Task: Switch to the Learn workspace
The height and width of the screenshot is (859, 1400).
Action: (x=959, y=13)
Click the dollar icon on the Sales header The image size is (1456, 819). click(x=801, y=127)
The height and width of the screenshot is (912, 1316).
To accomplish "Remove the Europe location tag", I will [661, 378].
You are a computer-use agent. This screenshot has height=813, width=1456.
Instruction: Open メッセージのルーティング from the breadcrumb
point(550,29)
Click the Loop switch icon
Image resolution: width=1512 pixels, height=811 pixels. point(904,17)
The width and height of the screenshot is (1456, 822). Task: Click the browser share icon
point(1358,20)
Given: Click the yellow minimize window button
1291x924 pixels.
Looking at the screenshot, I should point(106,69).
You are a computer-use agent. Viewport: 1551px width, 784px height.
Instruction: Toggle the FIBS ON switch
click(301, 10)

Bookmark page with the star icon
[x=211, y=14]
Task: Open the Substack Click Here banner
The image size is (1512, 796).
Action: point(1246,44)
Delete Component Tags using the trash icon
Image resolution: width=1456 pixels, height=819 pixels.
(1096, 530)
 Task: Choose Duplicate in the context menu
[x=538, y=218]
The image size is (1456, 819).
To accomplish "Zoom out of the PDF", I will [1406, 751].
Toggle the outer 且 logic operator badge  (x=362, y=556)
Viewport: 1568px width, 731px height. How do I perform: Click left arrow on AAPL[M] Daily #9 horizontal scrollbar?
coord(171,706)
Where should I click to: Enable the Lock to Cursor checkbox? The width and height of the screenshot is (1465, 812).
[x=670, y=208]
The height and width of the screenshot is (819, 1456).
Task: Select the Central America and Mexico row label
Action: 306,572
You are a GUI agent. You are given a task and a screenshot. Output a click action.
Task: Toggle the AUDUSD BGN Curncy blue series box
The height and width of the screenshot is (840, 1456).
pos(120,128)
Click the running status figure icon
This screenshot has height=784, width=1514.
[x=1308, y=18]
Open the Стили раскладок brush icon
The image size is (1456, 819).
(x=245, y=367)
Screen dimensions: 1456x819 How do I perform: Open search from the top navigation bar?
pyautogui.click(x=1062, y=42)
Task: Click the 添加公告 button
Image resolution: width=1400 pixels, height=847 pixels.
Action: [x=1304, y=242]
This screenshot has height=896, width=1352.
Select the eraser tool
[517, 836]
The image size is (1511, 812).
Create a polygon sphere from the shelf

What the task asks: Copy every line of the records above, starting with the first, up to and including the line containing "The height and width of the screenshot is (912, 1316).".

Final answer:
Task: Switch to the Learn workspace
The height and width of the screenshot is (859, 1400).
Action: (x=959, y=13)
Click the dollar icon on the Sales header The image size is (1456, 819). click(x=801, y=127)
The height and width of the screenshot is (912, 1316).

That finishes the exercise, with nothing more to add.